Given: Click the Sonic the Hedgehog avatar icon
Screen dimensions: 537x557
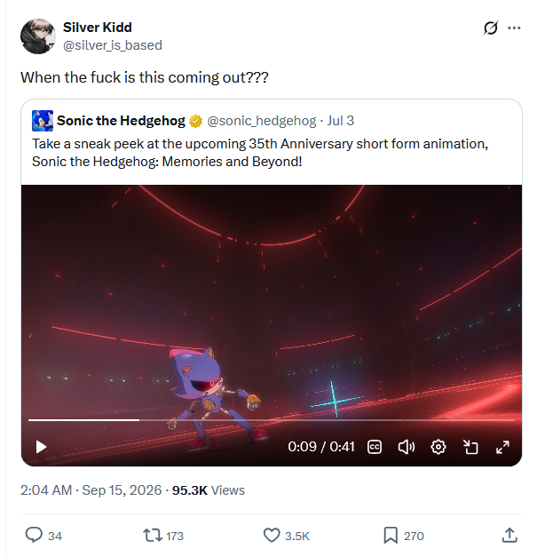Looking at the screenshot, I should tap(43, 121).
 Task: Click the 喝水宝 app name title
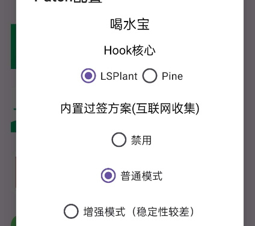tap(130, 25)
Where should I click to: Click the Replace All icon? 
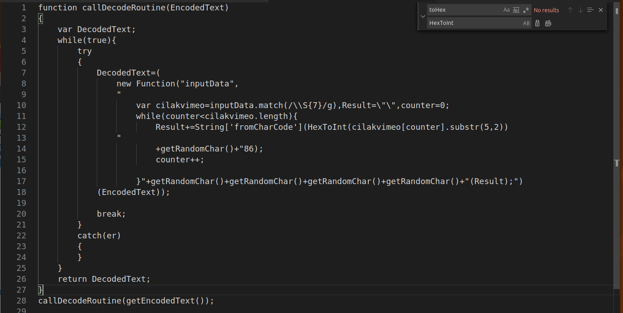pos(548,23)
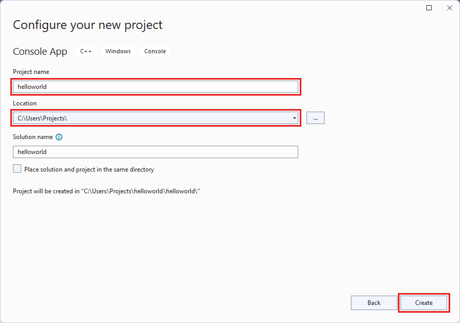Click the 'Project will be created in' path text

106,191
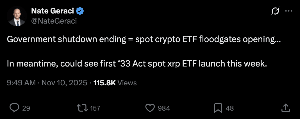This screenshot has width=300, height=119.
Task: Click the 157 reposts count
Action: pos(95,108)

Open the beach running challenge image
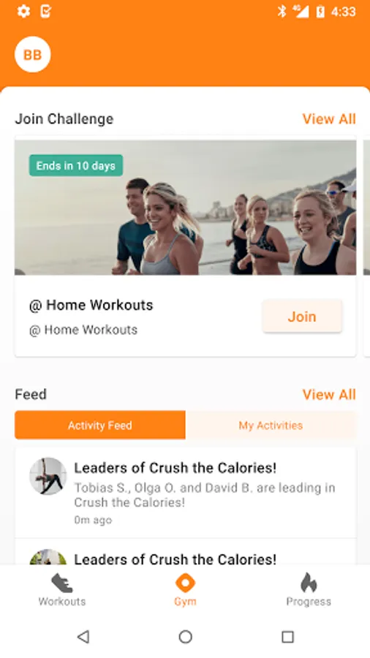tap(186, 208)
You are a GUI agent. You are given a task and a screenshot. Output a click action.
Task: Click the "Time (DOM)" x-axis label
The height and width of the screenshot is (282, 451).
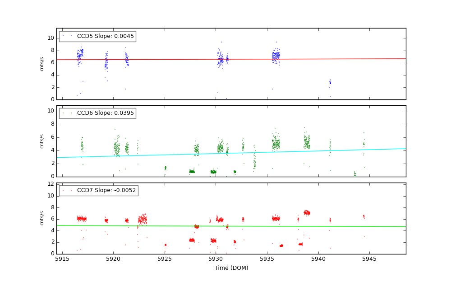(x=231, y=268)

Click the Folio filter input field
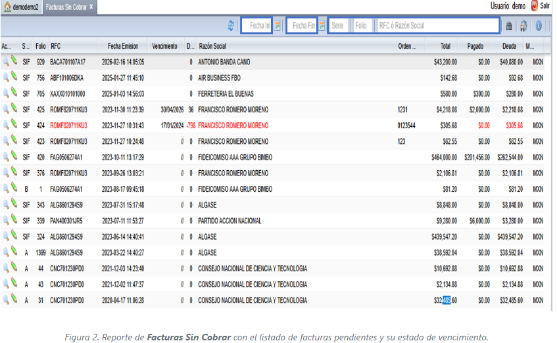pyautogui.click(x=361, y=26)
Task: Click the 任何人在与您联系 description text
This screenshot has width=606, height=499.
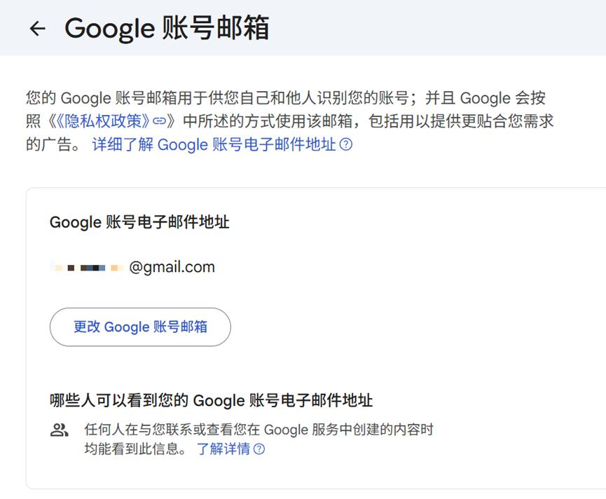Action: [x=259, y=430]
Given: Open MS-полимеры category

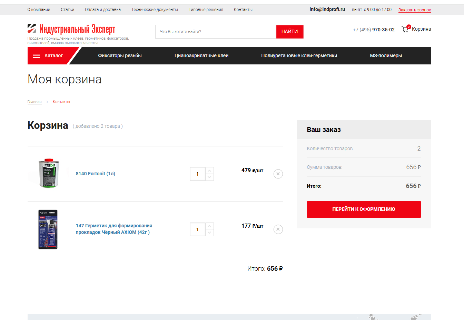Looking at the screenshot, I should point(386,56).
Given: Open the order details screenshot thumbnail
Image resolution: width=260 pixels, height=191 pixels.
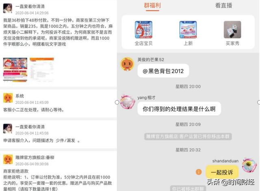Looking at the screenshot, I should (42, 69).
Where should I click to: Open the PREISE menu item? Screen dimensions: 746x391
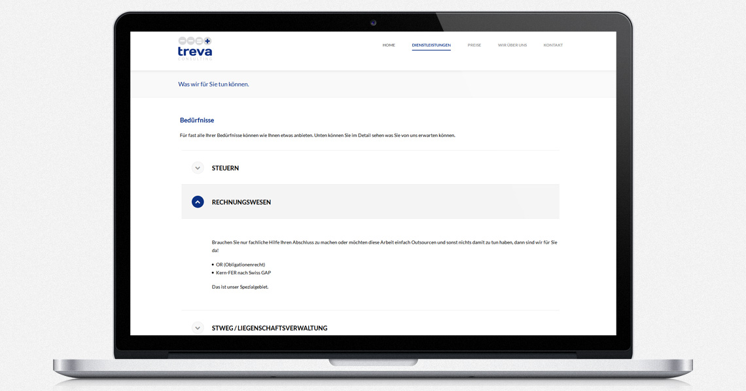click(474, 45)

--------------------------------------------------

**GOAL OF THE EXERCISE:**
Print the whole listing above line for line, without the pictures.

**RESPONSE:**
Given: Click the Sonic the Hedgehog avatar icon
Screen dimensions: 537x557
Looking at the screenshot, I should tap(43, 121).
 Task: Click the 喝水宝 app name title
tap(130, 25)
Where should I click to: Click the Replace All icon? 
pos(548,23)
Click the 'Project will be created in' path text

106,191
This screenshot has width=300, height=119.
Task: Click the 157 reposts count
Action: pos(95,108)

Open the beach running challenge image
tap(186, 208)
You are a GUI agent. You are given a task and a screenshot. Output a click action.
Task: Click the "Time (DOM)" x-axis label
The height and width of the screenshot is (282, 451).
(x=231, y=268)

Click the Folio filter input field
pyautogui.click(x=361, y=26)
Task: Click the 任何人在与您联系 description text
This screenshot has width=606, height=499.
Action: [x=259, y=430]
Given: Open MS-полимеры category

Looking at the screenshot, I should point(386,56).
Given: Open the order details screenshot thumbnail
Image resolution: width=260 pixels, height=191 pixels.
Looking at the screenshot, I should (42, 69).
Where should I click to: Open the PREISE menu item? Screen dimensions: 746x391
click(474, 45)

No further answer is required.